As pointed out when he made the suggestion, the Department of Communications, Marine and Natural Resources said in January of this year that such a register was a bad idea:

“The idea for a Register of mobile phones was extensively reviewed by officials in the Department. There were many complex legal, technical, data protection and practical issues to be considered. In theory, a Register of mobile phones might seem like a good idea.

“However, having looked at the situation in other administrations, considered the ease with which an unregistered foreign or stolen SIM card can be used and the difficulties that would be posed in verifying identity in the absence of a national identification card system, and having consulted with the Office of the Attorney General and other interested parties, it was concluded that the proposal would be of limited benefit, in that it would not solve the illegal and inappropriate use of pre-paid mobile phones and was not practical.”

Case closed? Well, obviously not since despite this statement being made in January, the objective still found its way into the Programme for Government. Furthermore, some of the problems listed above could be ‘solved’. Arguably, the fact that without a mandatory ID card system a mobile phone register wouldn’t work is not an argument against a mobile phone register, it can be seen in a certain light as an argument in favour of mandatory ID cards. Remember too that on crime, this is a Government that prefers the cherishs perception. Mandatory sentencing, ASBOs, bigger prisons are eye-catching in a way that tackling the causes of crime, working with local communities and drug rehabilitation are not. The latter however, are more likely to succeed on information from other adminstrations.

And so we return to a core problem in Irish society that I’ve raised before. The lack of a real civil liberties or human rights culture. Outside of the ICCL, hilariously described as having too much power recently in one of the worst posts I’ve ever seen on politics.ie, there is little interest in civil liberties issues and the political parties who could push the issue are reluctant.
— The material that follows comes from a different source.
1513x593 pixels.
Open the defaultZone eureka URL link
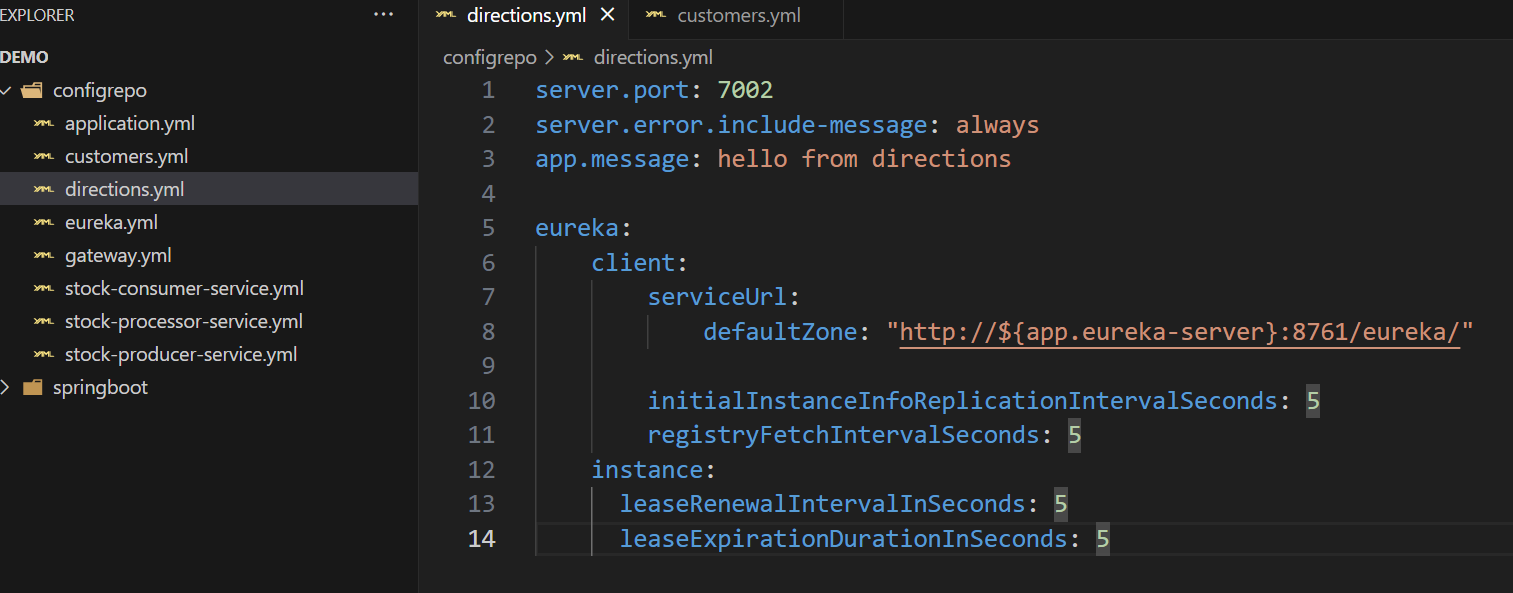click(x=1180, y=332)
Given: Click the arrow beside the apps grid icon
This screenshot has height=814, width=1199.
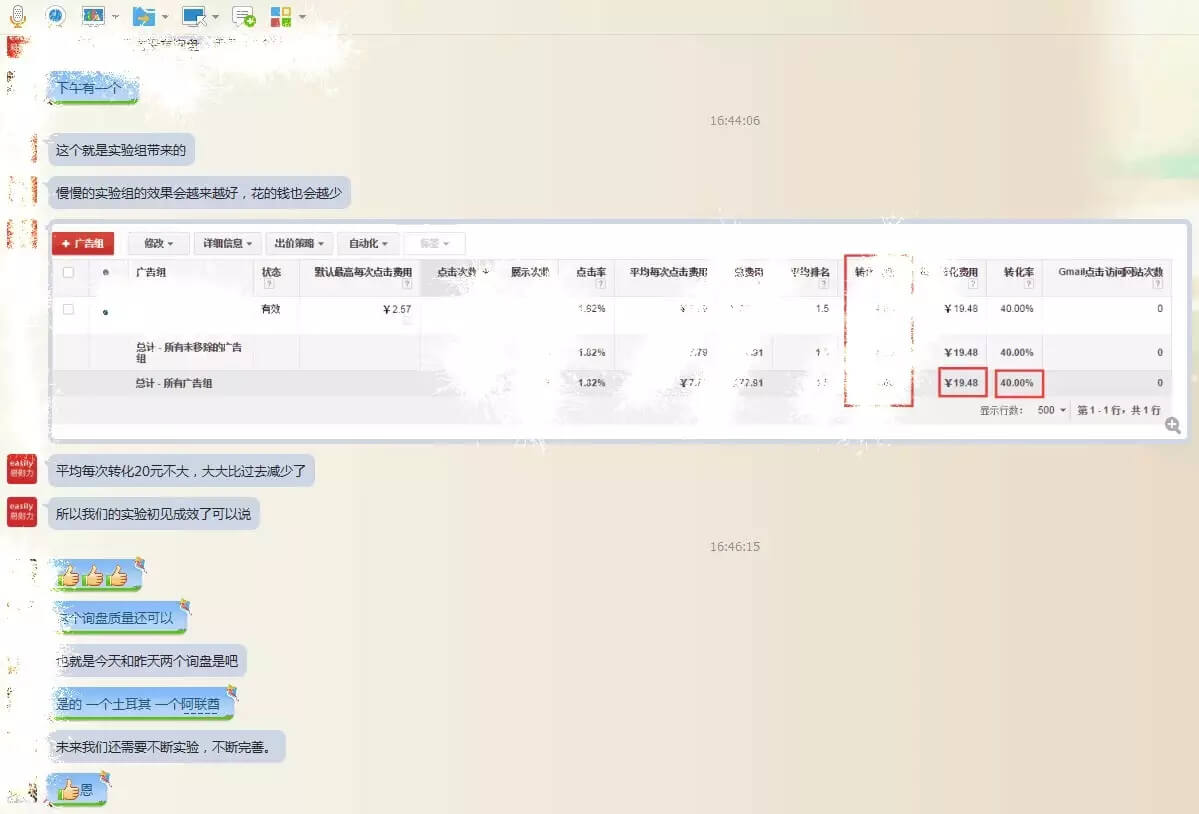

Labour has a track record of supporting repressive legislation such as the Offences Against the State Act, Section 31 and Anti Social Behaviour Orders as part of the party’s move to the right and traditional support in protecting the state from ‘subversives’. The Shinners, and Aengus Ó Snodaigh in particular, are excellent on civil rights issues in Leinster House and in opposing McDowell’s criminal justice legislation, but the party’s support for the IRA’s campaign make it hard for many to accept Sinn Féin as defenders of human rights. The Greens have, of course, decided to go into government and administer the criminal justice and anti-civil liberties legislation they have previously opposed.

“If you’ve nothing to hide, you’ve nothing to fear.” So we end up back at the words of Pat Carey. For a country whose police force is a regular sight at the Tribunals and which already has repressive legislation on the books this is a pretty optimistic statement to make. With personal data being leaked by Gardaí and civil servants, it is downright ridiculous. I have nothing to hide, but with the Irish approach to data protection I certainly have something to fear.